[Screenshot grounding data]
»»
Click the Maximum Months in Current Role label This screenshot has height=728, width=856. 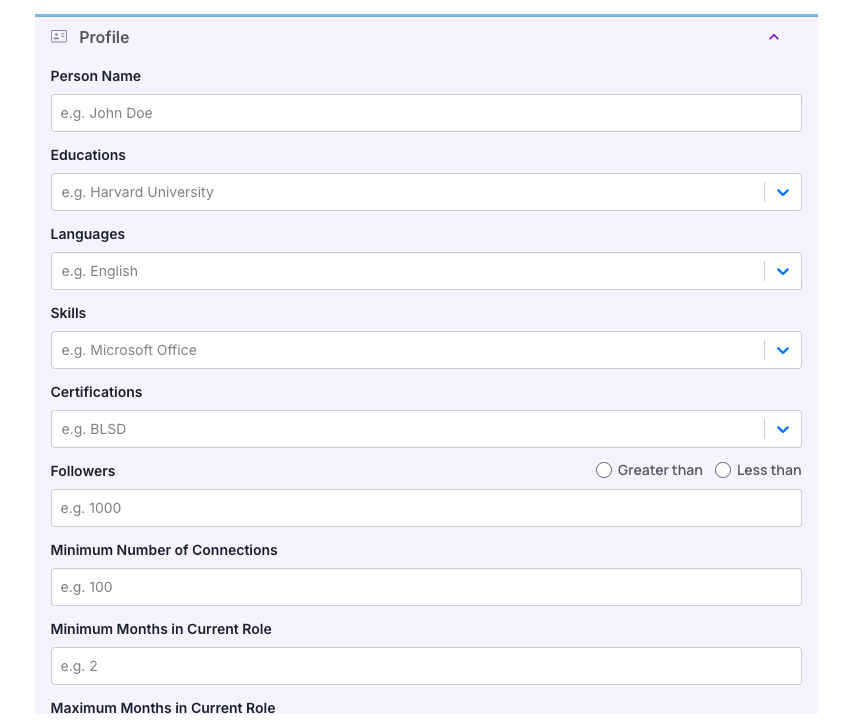point(163,708)
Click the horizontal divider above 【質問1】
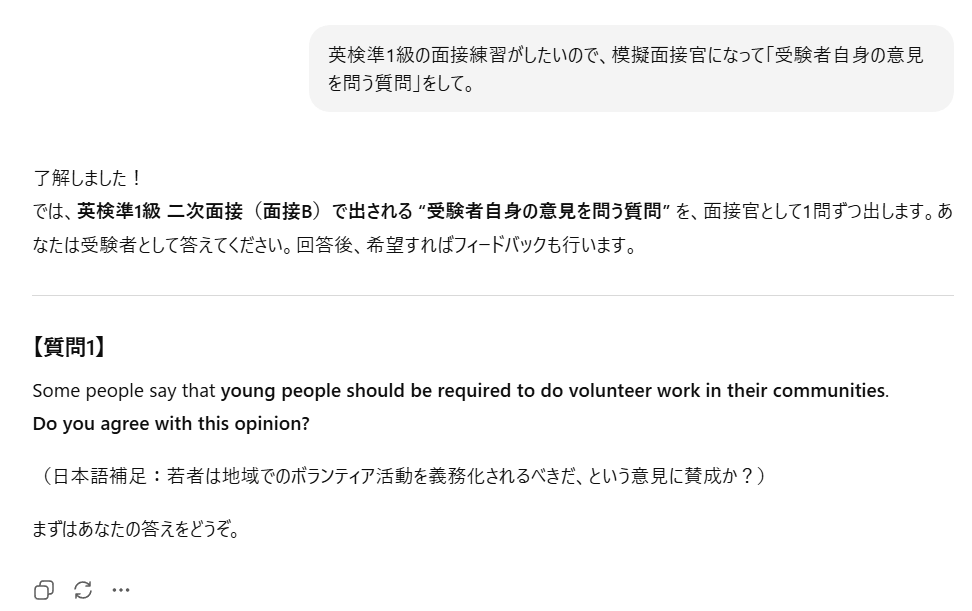The height and width of the screenshot is (611, 972). pyautogui.click(x=492, y=295)
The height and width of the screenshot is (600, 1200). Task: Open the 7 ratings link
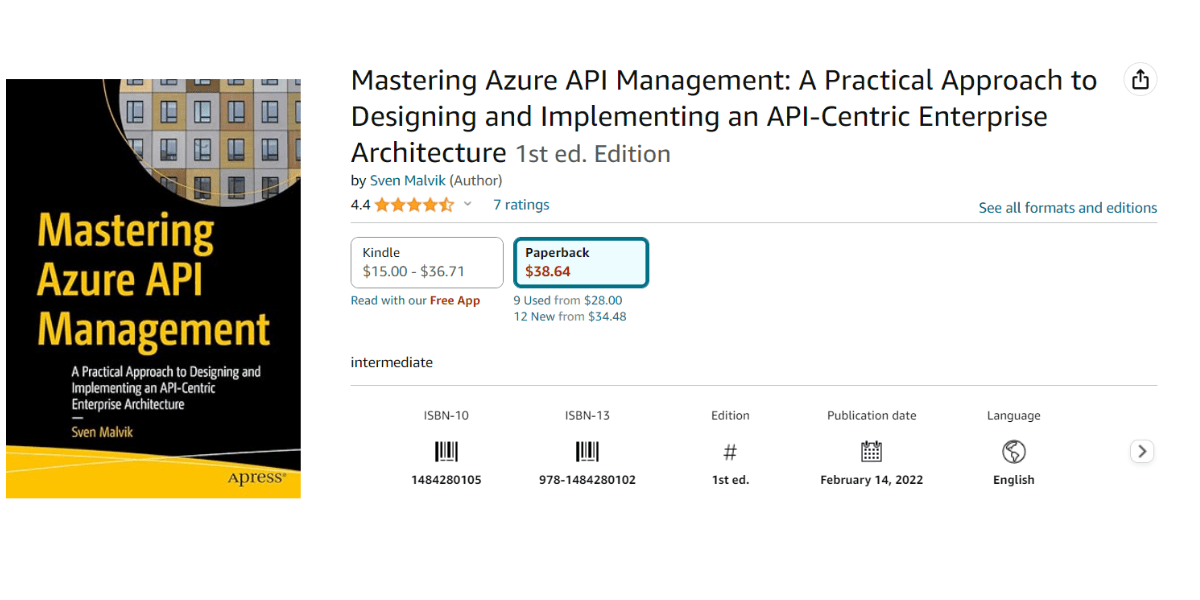pos(521,205)
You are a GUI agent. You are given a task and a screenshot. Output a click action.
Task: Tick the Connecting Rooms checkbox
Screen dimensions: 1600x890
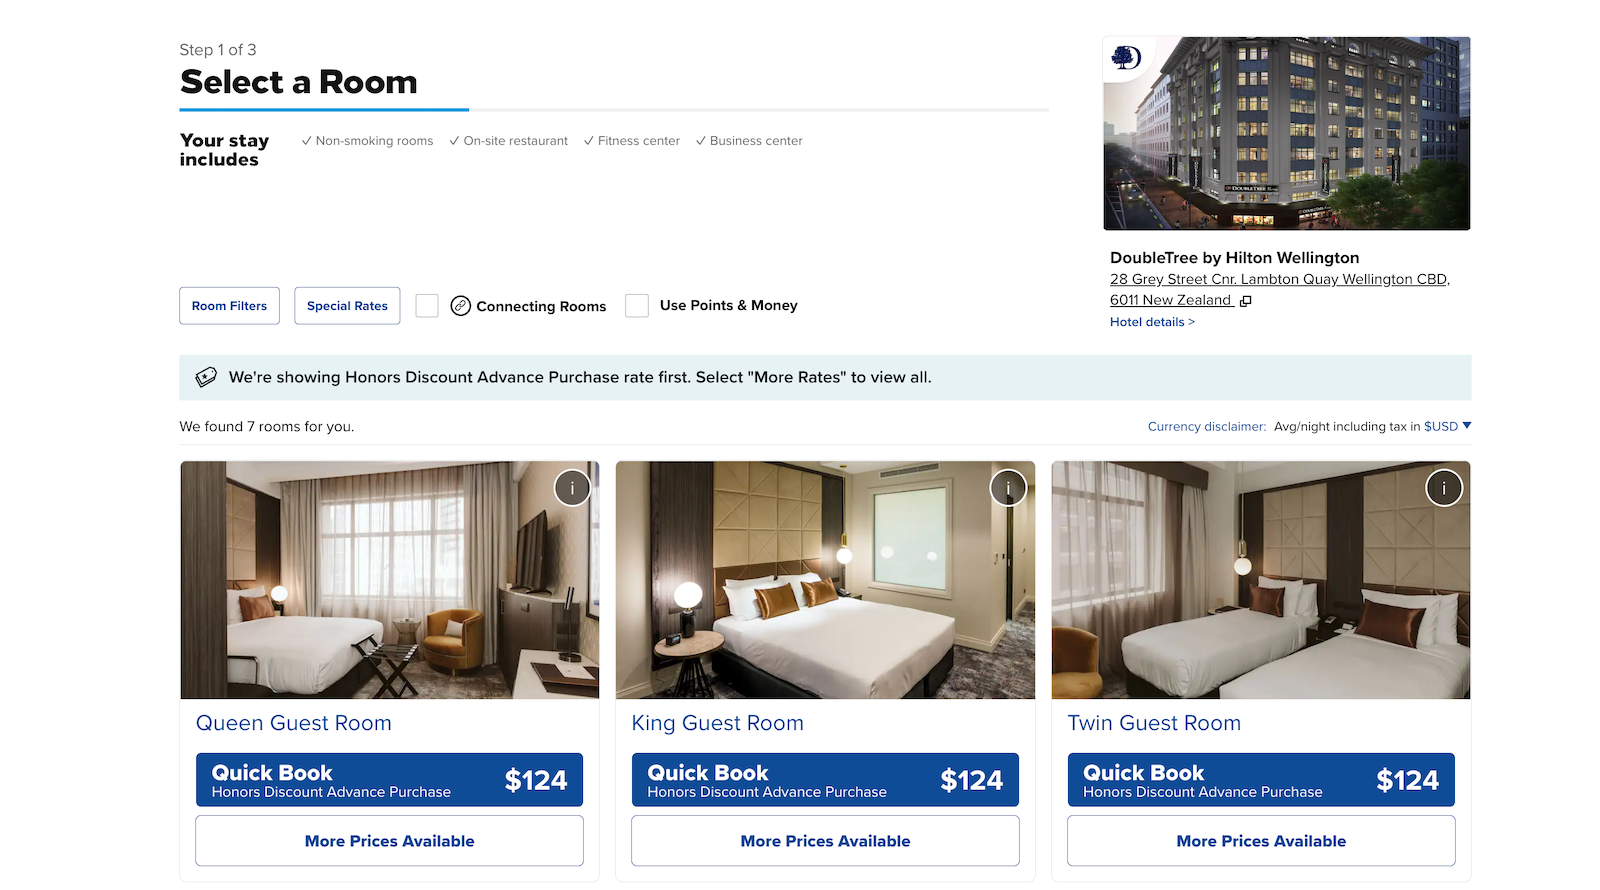point(427,306)
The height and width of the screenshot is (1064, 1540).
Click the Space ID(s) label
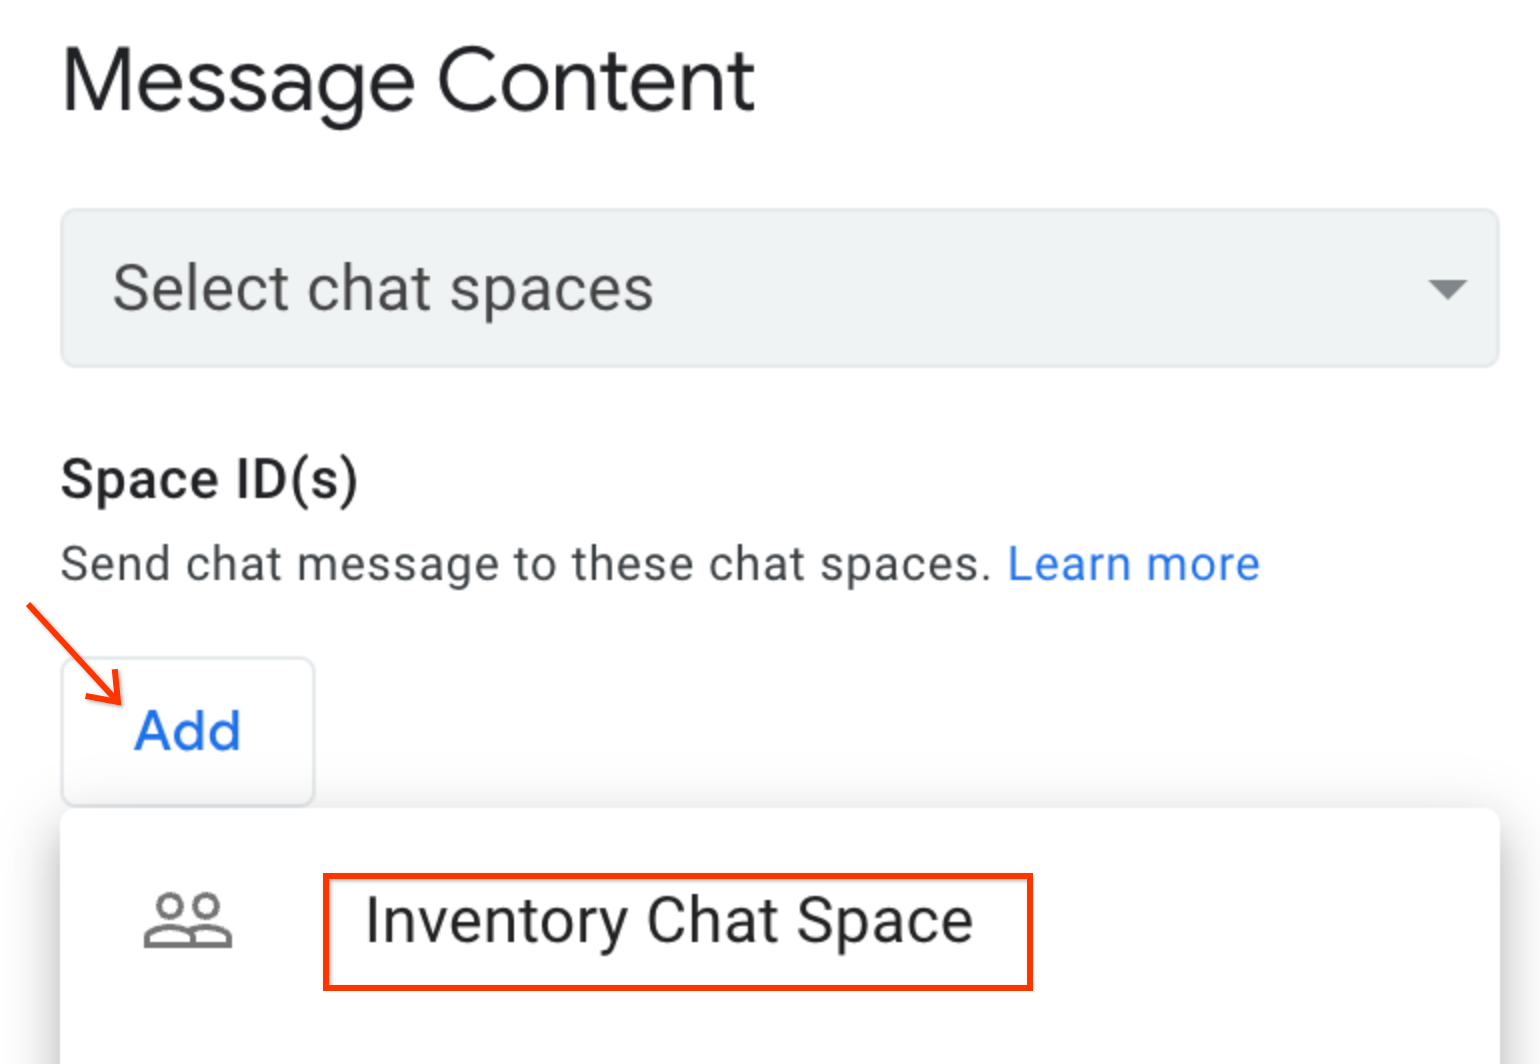pos(209,479)
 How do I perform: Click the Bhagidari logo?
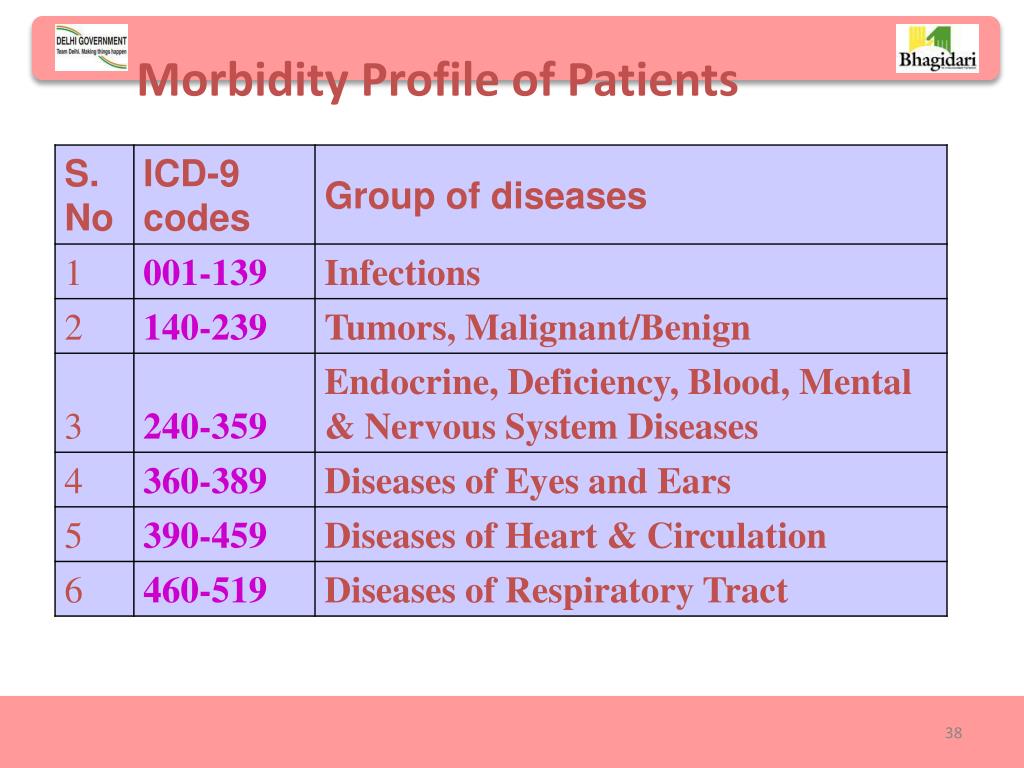point(936,48)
««
■ **Exercise prompt**
Your task is to transcribe exactly the lines from the one containing "Click the Space ID(s) label" through the final line of the entries above, pictures excluded.

■ **Written response**
Click the Space ID(s) label
pos(209,479)
 How do I perform: Click the Bhagidari logo?
point(936,48)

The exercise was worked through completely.